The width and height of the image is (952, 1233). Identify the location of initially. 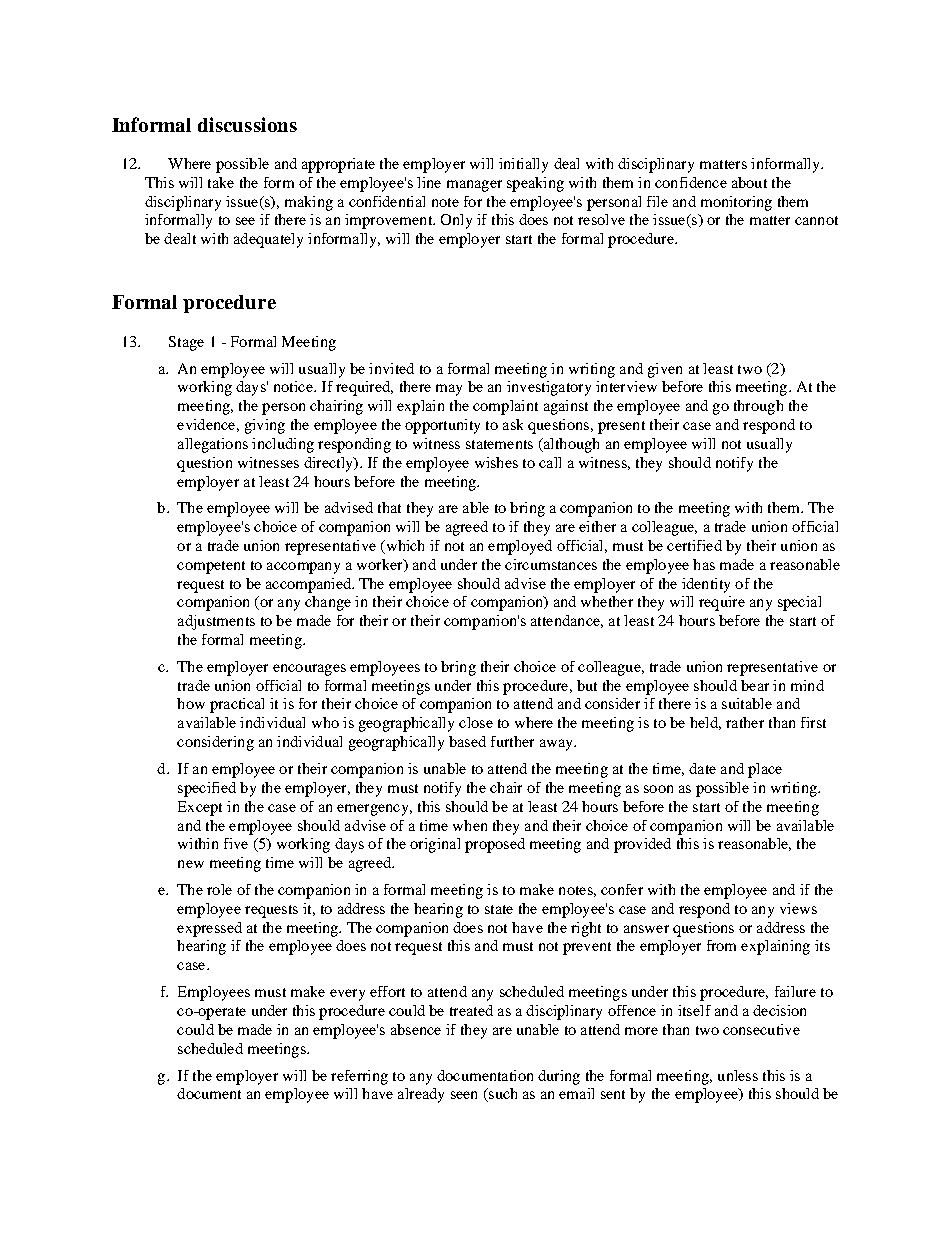
(523, 165).
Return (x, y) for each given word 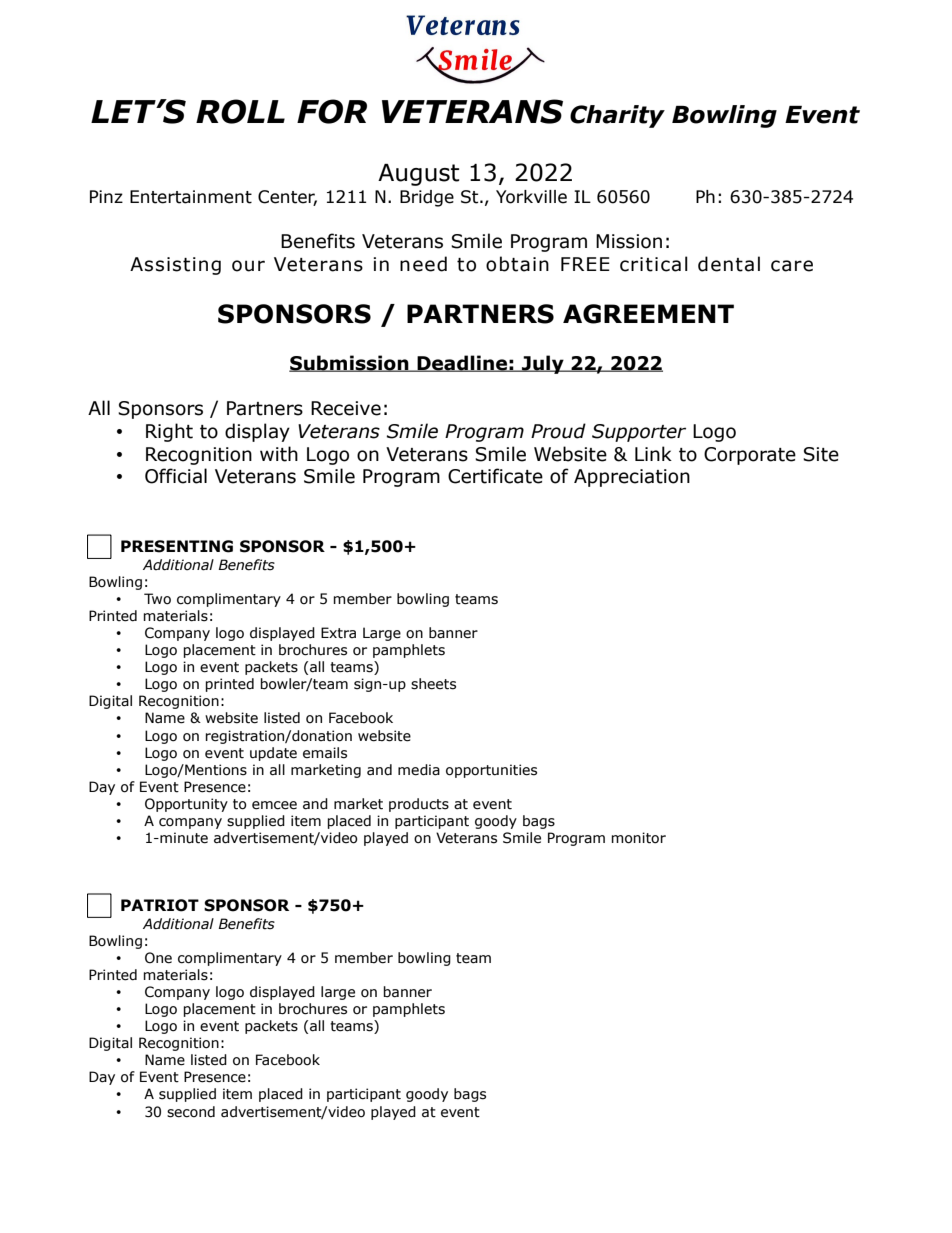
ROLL (240, 111)
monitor (638, 838)
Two (157, 599)
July (543, 364)
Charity (617, 116)
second (191, 1112)
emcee (274, 805)
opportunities (491, 771)
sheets (433, 684)
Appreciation (632, 478)
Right (169, 432)
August (418, 175)
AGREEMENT (648, 314)
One (158, 958)
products (419, 805)
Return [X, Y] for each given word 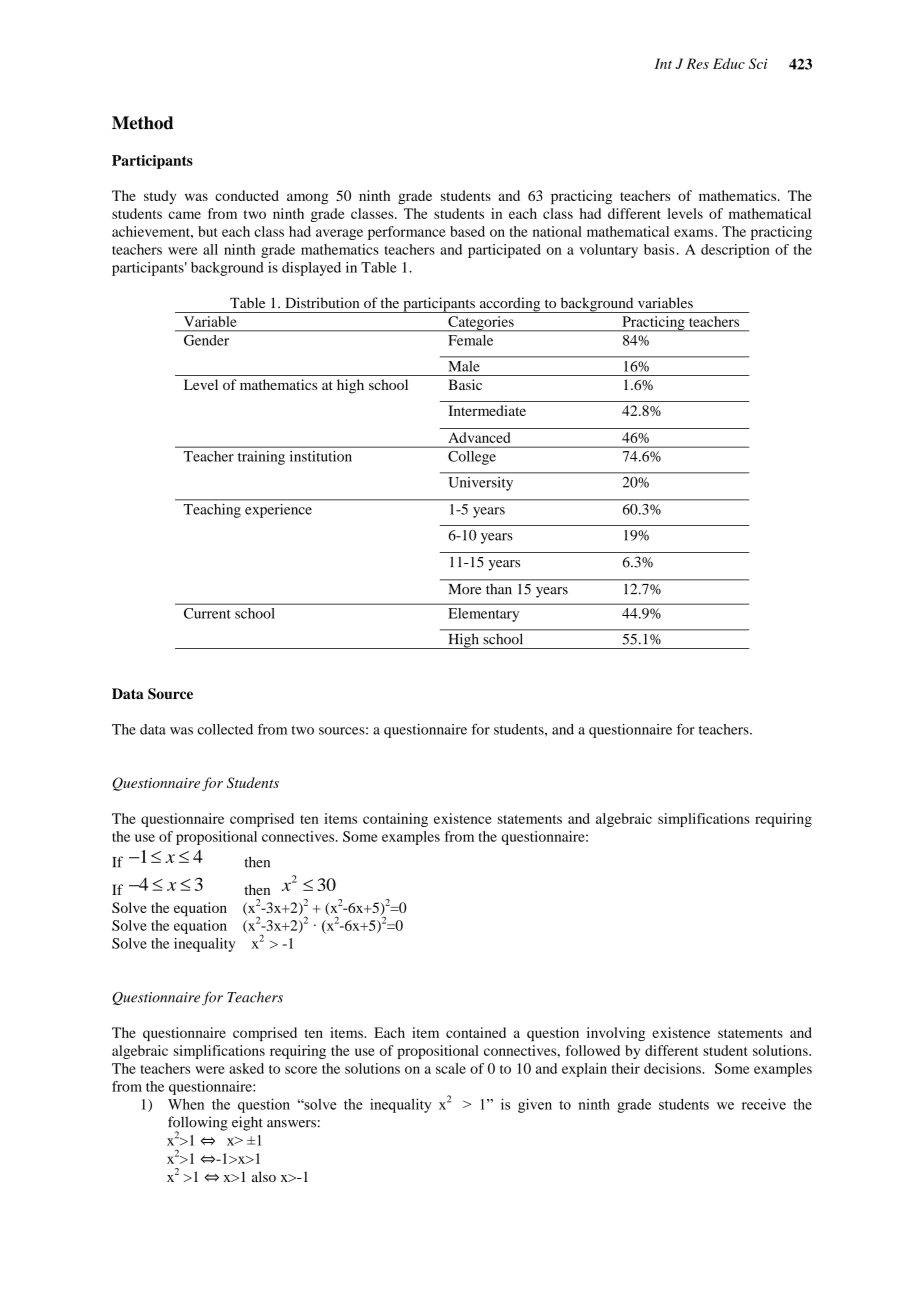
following [198, 1124]
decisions [673, 1068]
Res [698, 63]
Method [143, 123]
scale [451, 1068]
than [499, 589]
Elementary [484, 615]
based [467, 231]
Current [207, 613]
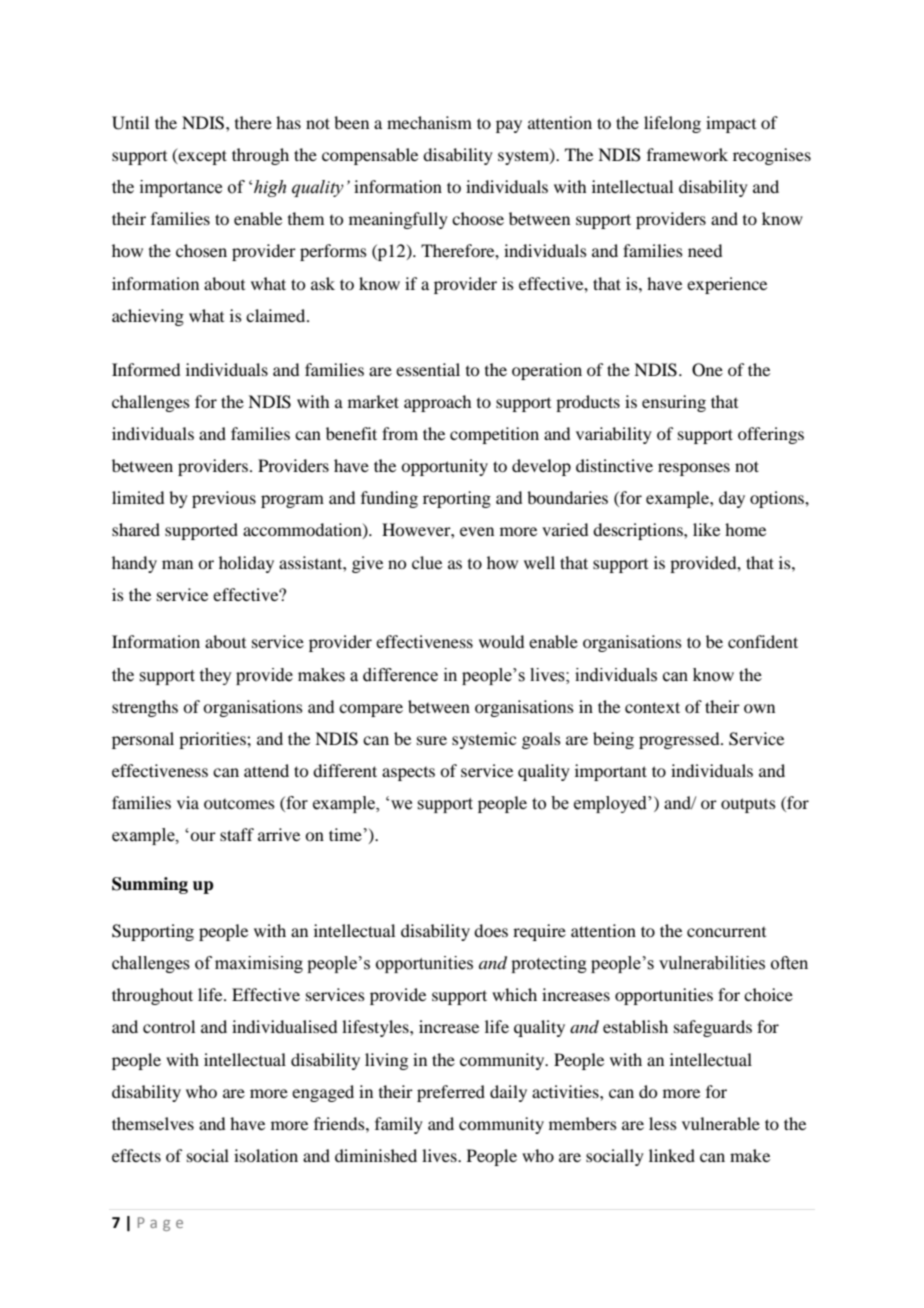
********************
→ **Your objective**
Rewrite all of the data above, changing "for each given word" to "for every listed word" wherever it occurs and keeping everything else the same. Leave the pictures out.

→ **Finished exercise**
The width and height of the image is (952, 1233). Identify the location of initially. 
(523, 165).
Return (x, y) for every listed word 
ROLL (240, 111)
monitor (638, 838)
Two (157, 599)
July (543, 364)
Charity (617, 116)
second (191, 1112)
emcee (274, 805)
opportunities (491, 771)
sheets (433, 684)
Appreciation (632, 478)
Right (169, 432)
August (418, 175)
AGREEMENT (648, 314)
One (158, 958)
products (419, 805)
Return [X, Y] for every listed word 
following [198, 1124]
decisions [673, 1068]
Res [698, 63]
Method [143, 123]
scale [451, 1068]
than [499, 589]
Elementary [484, 615]
based [467, 231]
Current [207, 613]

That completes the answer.